I'm not defending Lila Rose so much as attacking lying. I think there are plenty of ways to counter Lila Rose's arguments without resorting to deception or false arguments and I think my video is clear on that.
All that being said, I appreciate your comment.
The Susan G Komen fund has given Planned Parenthood clinics, including the one in Waco, money. With that money, they provide referrals and funding for low-income women to get breast cancer screenings at no or low cost. Therefore, Planned Parenthood provides access to mammograms. Therefore, there's no "lies" coming from MMfA.
If he's not a liberal, then he's employing a tactic called plausible deniability to bolster his credibility (ie the "I've got no personal stake in the matter" defense).
The best lies contain elements of truth. If and when Breitbart is accurate in any detail, critical or not, he and his cohorts are perfectly capable of proving their point and don't need the aid and backing of any liberal.
This is not a legal matter. It will not wind up in court. Anyone tempted to compare it to, say, the ACLU defending an organization it loathes would be ill-advised to do so.
Sure you are, fella. A liberal d00d who knows nothing and cares less about half the population. How very effing liberal of you.
Dishonest man that you are, you're claiming that you aren't advocating for something that will be the undeniable result of what you're advocating.
You couldn't hardly be more disingenuous.
And if they lose funding, then women lose access, which is what you dishonestly asserted that you weren't trying to do. If A, then B.
And don't get me started on "SOE techniques". That 2nd video is just plain BS. The most effective use of search engine optimization is exemplified by right wing blogs, by their sheer VOLUME of viral posts on a single topic. One blogger's "accusation" is posted at 5 AM and by 10 AM Google search pages are flooded 10 pages deep with the same story.

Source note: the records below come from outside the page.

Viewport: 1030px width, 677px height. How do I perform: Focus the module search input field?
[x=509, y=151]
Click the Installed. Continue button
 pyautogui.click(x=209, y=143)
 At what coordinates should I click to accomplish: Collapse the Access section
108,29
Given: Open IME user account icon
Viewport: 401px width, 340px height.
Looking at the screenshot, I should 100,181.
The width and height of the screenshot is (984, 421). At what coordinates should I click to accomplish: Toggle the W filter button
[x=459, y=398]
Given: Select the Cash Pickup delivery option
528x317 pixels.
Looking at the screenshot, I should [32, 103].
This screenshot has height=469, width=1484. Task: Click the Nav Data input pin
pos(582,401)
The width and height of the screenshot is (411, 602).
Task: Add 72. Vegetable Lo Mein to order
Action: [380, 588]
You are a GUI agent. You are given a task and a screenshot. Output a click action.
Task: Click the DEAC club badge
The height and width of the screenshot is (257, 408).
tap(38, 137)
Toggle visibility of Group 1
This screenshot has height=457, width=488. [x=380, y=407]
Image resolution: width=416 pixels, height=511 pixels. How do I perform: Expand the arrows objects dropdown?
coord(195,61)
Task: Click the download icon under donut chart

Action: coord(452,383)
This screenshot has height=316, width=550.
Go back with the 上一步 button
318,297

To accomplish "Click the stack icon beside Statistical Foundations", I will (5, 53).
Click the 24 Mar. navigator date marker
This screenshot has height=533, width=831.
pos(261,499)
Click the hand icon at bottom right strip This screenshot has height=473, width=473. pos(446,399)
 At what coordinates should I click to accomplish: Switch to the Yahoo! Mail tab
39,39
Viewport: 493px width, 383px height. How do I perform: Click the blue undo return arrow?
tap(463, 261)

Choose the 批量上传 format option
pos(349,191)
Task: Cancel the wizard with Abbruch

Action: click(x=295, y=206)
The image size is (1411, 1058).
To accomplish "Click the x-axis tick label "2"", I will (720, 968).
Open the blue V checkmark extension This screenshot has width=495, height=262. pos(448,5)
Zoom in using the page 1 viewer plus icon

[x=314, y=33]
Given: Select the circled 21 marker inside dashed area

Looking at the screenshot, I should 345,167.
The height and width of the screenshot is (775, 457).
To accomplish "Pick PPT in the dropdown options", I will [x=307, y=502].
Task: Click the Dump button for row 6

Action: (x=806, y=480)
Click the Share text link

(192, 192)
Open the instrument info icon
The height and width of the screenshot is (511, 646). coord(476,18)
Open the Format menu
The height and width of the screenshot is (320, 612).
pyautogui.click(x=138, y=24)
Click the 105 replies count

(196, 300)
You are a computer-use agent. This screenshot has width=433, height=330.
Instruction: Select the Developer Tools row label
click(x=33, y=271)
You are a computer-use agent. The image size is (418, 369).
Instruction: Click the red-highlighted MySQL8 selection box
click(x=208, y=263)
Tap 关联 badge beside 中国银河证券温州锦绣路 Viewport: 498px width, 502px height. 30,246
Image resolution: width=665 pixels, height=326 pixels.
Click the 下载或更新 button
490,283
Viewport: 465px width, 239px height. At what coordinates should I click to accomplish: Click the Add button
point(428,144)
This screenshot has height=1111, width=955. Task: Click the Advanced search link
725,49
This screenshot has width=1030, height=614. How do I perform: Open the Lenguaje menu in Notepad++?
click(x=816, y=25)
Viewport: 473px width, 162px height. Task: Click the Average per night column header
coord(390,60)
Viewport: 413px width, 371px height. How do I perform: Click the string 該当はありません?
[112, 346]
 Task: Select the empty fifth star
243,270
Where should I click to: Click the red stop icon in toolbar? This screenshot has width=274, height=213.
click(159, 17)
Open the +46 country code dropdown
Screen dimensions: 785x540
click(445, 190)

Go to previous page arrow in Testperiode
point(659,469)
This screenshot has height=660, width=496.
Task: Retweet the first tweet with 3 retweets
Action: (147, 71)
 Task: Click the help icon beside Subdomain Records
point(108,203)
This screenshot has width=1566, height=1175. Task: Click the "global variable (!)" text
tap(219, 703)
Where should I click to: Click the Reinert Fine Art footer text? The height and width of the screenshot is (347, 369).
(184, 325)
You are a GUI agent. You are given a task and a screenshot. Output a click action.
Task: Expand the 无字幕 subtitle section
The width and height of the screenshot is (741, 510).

On a given day an inquisitive person might enter the name "Kevin Jennings" to find out who he is only to find page after page after page of hits that "identify" him as a pedophile who works for the Whitehouse.
How do you like them apples, Lee? "Soe techniques"......gimme a break!!!!!!!
You tell a lie right there.
We can NOT get those anywhere.
That is the point.
We cannot afford to pay a doctor $100 dollars for an office visit so he can give us a referral for a mam. You are just plain wrong about this.
I do not know if it is from ignorance or malice. It doesn't really matter except for the poor fools who ever again believe anything you say.
Clearly Stranahan is of the generation that did not learn to diagram sentences, or he would not parse the sentence the way he did. Richards was very clear that she meant millions of woman would lose health care access, of which mammograms would be a subset. He also doesn't seem to understand the meaning of "access"
It's evident that none of these people have ever walked into a PP office dressed as a regular person instead of a prostitute. I have, and they are dead wrong about the services. When I had no other health care provider and very little money, I was able to get birth control and preventive services through PP.
The funny thing is that they turn this on its head when talking about abortion. Many PP clinics do not contain abortion services, they provide access to abortions, that is, referrals. I've never met a proponent of banning abortions who considers them less of an abortion provider because clinics don't actually contain the abortion services, but somehow it's a different story when talking about mammograms.